著者:ロバート・S・コンリー
とってもいい本に出会いました。
この本はネットワークビジネス市場を冷静に分析して、なぜ業界が衰退傾向なのか、どうすれば復活できるのかを論理的に説明しています。また業界の構造もきちんと説明してくれています。
ただ単にネットワークビジネスのすばらしさを語るだけの本だったり、やり方を教えるだけのHow To本だったりが多い中、この本では哲学を語っています。
もちろんこの著者はネットワークビジネスを心から愛する熱烈な推進者です。だからこそ、業界繁栄を願うからこそ、その言葉が本物に見えます。
というわけで、速読ではなく、きちんと内容を読んでいきます。
まずこの業界は縮小傾向にあること。
その原因はこのビジネスが社会一般から信用されていないこと。
信用されていない原因はいくつかあって、消費者センターに苦情が入るような強引で違法な勧誘を行う人がいること、悪質な業者(短期的な会員集めにより金儲けをする)が存在すること。
でも、合法であることの裁判が過去にアメリカであったんですね。それでアムウェイが勝訴してから、アメリカで爆発的に広がったとあります。その勝訴内容にはポイントが五つ。

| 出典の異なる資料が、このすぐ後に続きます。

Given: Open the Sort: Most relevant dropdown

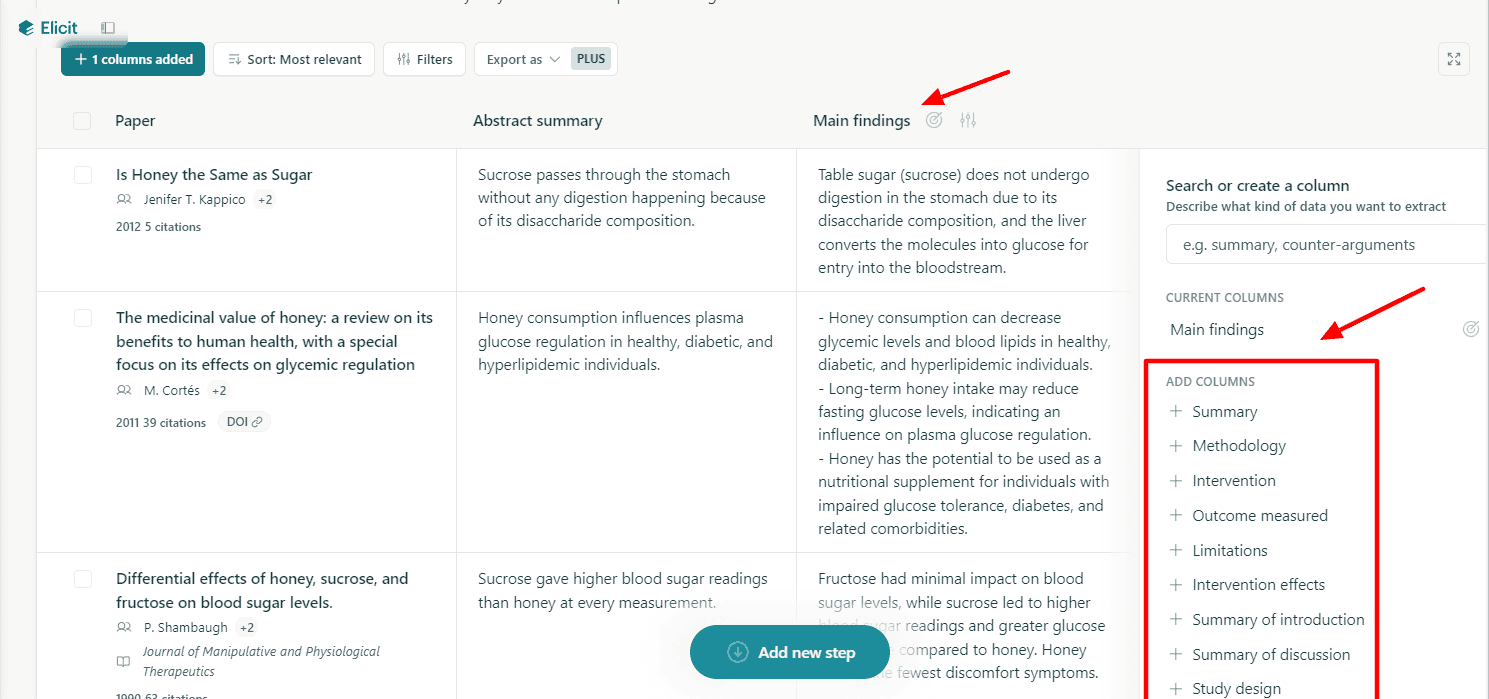Looking at the screenshot, I should (x=294, y=59).
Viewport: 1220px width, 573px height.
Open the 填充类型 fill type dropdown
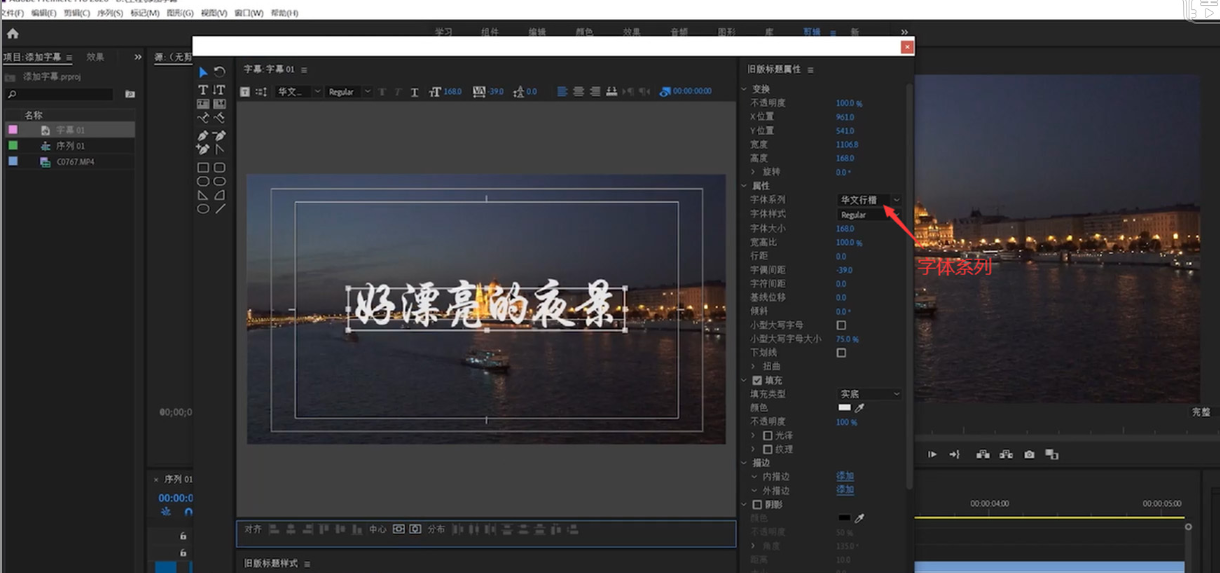pos(869,394)
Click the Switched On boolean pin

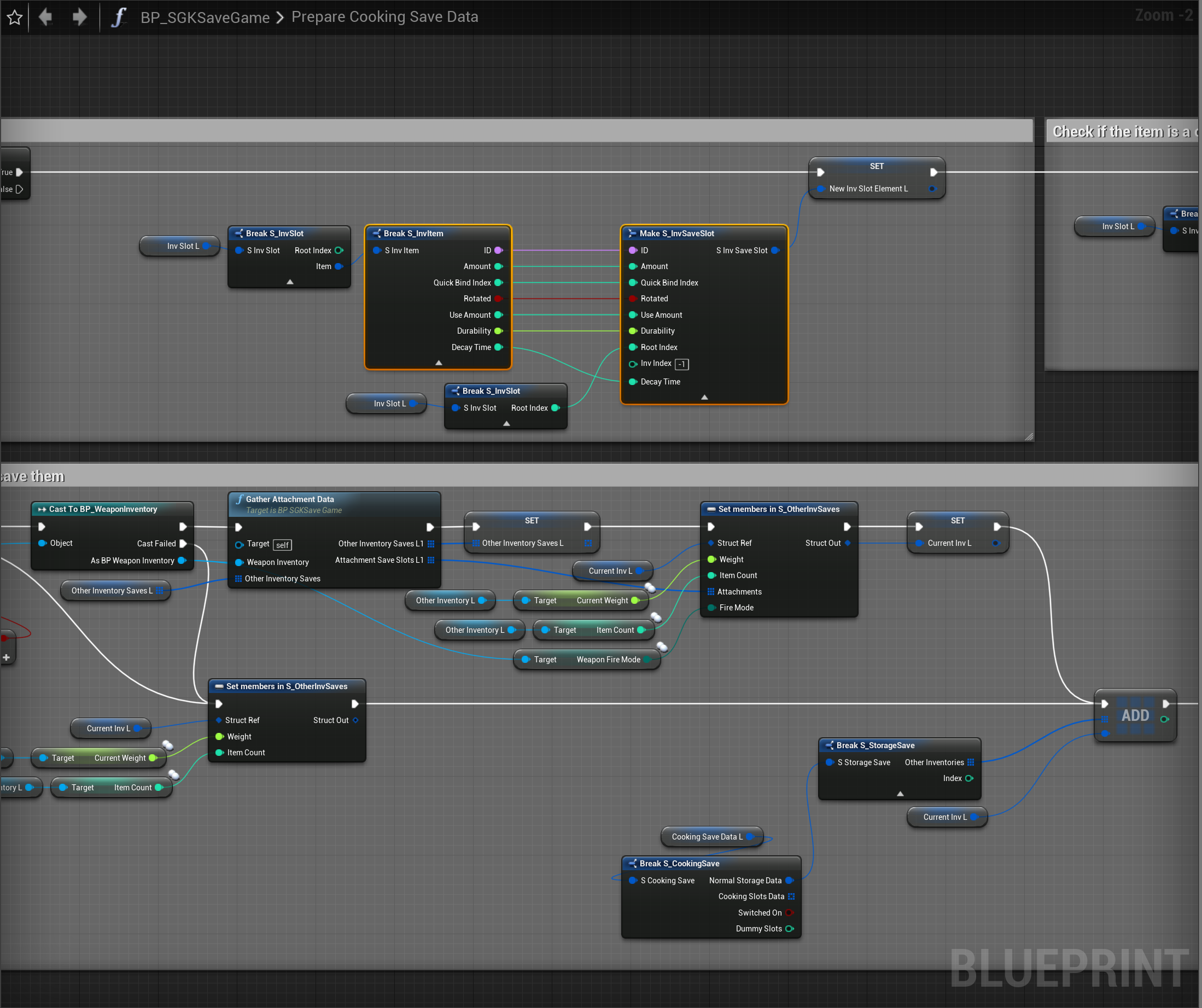coord(789,913)
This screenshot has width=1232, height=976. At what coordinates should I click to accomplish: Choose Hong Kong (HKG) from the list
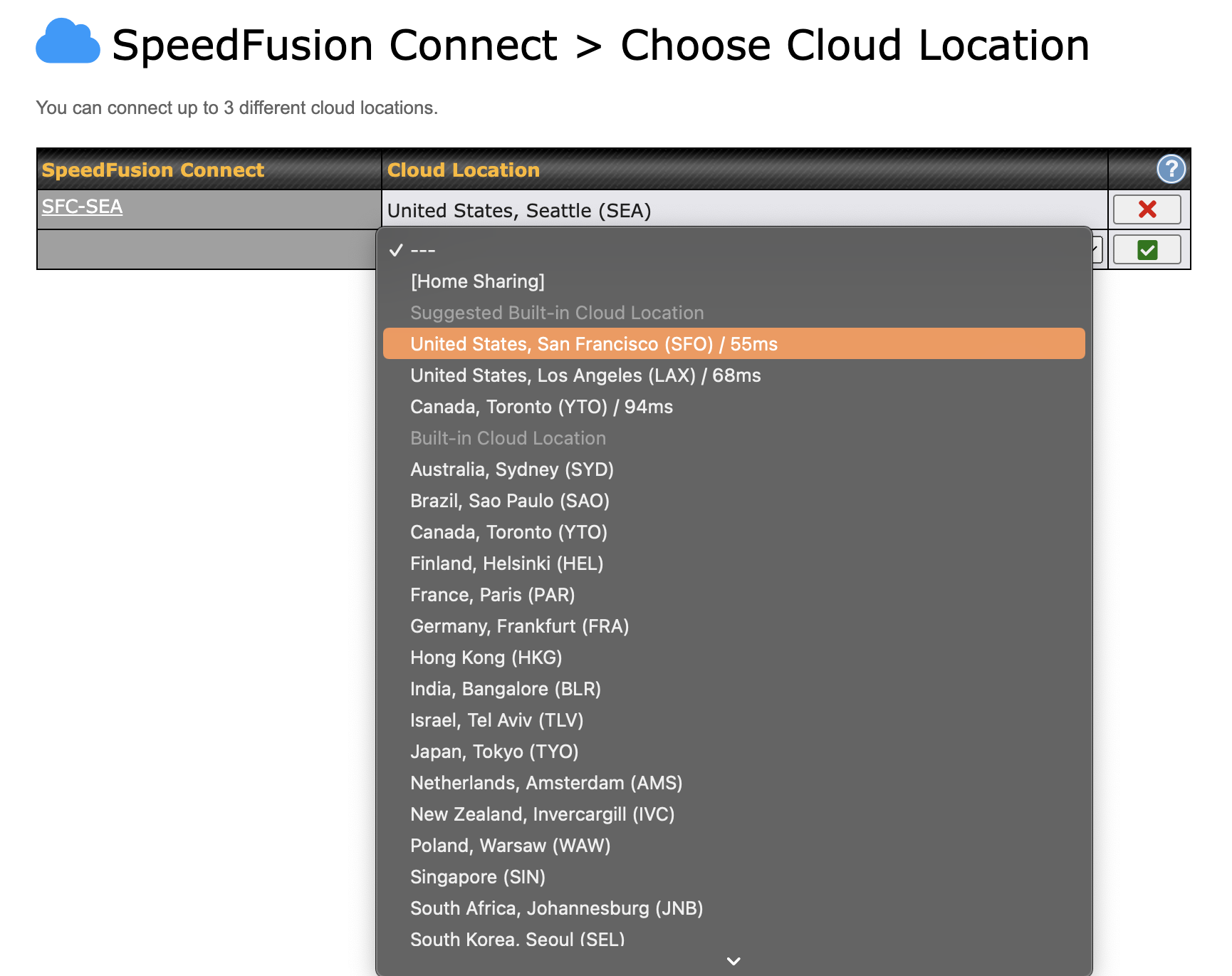pyautogui.click(x=486, y=658)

①入会金から、ディストリビュータへの収入が発生しないこと。
②在庫負担を強制しないこと
③返品払い戻しのルールがあること
④在庫を過剰に持たせないようなルールが存在していること
⑤勧誘だけではなく、商品の販売も行って利益を得るというルールがあること(逆に悪質マルチは人を勧誘するだけで利益が得られるようなネズミ講と同じ実態がある)
1個づつうちの会社とくらべてみよう。
①
確かに入会手数料からは収入は発生しない。
だけど、実質的には数万~数十万の商品を購入しないと、後々の大幅な収入は見込めないようなシステムになっている。最初の説明でも、あたかも商品購入は必須であるかのように聞こえる説明を行う。
そして大量(数十万)を買えば、自己購入の必要額が下がる。
これは良くないと思う。商品の愛用が目的なんだから、自己購入の最低金額を初期投資額によって下げるべきではなかったと思えます。こんなことをしたら、それこそ最初の商品購入をさせたいためっていうように見えてしまう。そもそもの自己購入額は業界内の他社と比較してもそれほど高い金額ではなかったので、それを無理に下げることは無かったのにと思えてしまいます。
メヌ評価:△
②
うちの会社は在庫負担を強制させていない。これは健全。
メヌ評価:◎
③
返品払いもどしのルールはあります。
メヌ評価:◎
④
在庫を持たせないように、いろいろと考えられています。
メヌ評価:◎
⑤
うちの会社にはそのようなルールはありません。
でも、それはそれでいいと思う。むしろそのほうがいいのではと思えます。
これでは収益を上げるためには他人に販売するノルマがあることになります。これって押し付けにならないのかな。商品が本当にすばらしくて万人受けするものならOKなのか。
メヌ評価:保留
①も高額購入は強制ではないので、OKなのでしょう。これは各自が今後の収入メリットと負担額とを判断して答えを出したこと。
アムウェイなんて100万くらい出させる場合もあるなんてウワサを聞いたけど、真実はどうなんだろう。
というわけで うちの会社のメヌ的な総評は○
日本のネットワークビジネス業界は衰退の危機に瀕しているのです。
本来の良さをアピールして、長期的な視点で(短期的なお金儲けではなく)まじめにビジネスをすることで信用をとりもどす必要があるのです。